You will reach the point where it will be useful for you to share your knowledge, your libraries, your styles with others. Maybe you will share them with non-software engineers who use your work. At this point, you might wish to develop a language that is specialized to the domain and its problems. Such a language is called a domain-specific language. You use the language to talk about programs and their solutions. If you can state solutions (algorithms) in your domain-specific language, and if a computer can understand your domain-specific language (that is, you write an interpreter for your domain-specific language), then it is a domain-specific programming language.

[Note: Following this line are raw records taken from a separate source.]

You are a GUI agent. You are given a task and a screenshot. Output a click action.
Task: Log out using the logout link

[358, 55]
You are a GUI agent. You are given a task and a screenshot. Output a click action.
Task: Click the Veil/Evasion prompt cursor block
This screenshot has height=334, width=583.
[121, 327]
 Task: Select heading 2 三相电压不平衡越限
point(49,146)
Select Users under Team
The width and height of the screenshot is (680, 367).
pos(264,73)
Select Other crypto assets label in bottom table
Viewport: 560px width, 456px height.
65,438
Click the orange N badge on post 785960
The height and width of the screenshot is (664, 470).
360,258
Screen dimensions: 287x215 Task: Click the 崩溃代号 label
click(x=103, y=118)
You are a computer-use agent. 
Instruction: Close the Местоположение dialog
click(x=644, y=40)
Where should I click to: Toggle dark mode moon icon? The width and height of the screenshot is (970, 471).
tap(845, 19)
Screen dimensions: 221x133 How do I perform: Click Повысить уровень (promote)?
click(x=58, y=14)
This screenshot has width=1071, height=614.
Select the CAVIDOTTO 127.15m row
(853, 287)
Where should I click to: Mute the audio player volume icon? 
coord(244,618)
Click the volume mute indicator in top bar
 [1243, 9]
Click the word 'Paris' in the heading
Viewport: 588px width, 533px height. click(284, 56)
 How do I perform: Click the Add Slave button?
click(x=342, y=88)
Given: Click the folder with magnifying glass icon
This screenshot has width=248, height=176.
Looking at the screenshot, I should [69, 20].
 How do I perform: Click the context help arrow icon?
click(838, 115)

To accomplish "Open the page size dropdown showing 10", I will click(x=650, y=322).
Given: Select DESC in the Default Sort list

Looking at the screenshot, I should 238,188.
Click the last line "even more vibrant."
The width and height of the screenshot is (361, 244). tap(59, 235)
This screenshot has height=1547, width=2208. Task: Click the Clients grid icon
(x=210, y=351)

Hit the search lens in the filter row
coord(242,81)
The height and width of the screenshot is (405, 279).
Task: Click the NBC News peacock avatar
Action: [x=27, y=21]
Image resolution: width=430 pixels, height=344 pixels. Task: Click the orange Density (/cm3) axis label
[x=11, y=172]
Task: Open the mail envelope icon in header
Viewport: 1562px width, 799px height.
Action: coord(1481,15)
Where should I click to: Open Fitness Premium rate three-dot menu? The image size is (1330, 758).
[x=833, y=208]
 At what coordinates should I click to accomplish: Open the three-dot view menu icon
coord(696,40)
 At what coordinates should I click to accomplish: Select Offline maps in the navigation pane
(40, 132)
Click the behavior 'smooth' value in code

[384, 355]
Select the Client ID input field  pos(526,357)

You have probably hacked code in HTML --- it's a domain-specific language for web-page layout. You might have used a gamer package to create players and an environment for an interactive game; you have thus used a domain-specific language for gaming. And so it goes. Indeed, any nontrivial input format for an application is a domain-specific language, with its own a syntax and semantics --- language design and systems design go hand in hand.
When you design a domain-specific programming language, you will base it on a paradigm --- a machine model. The purpose of this course is to show you how to use some of standard paradigms and models to design your own languages.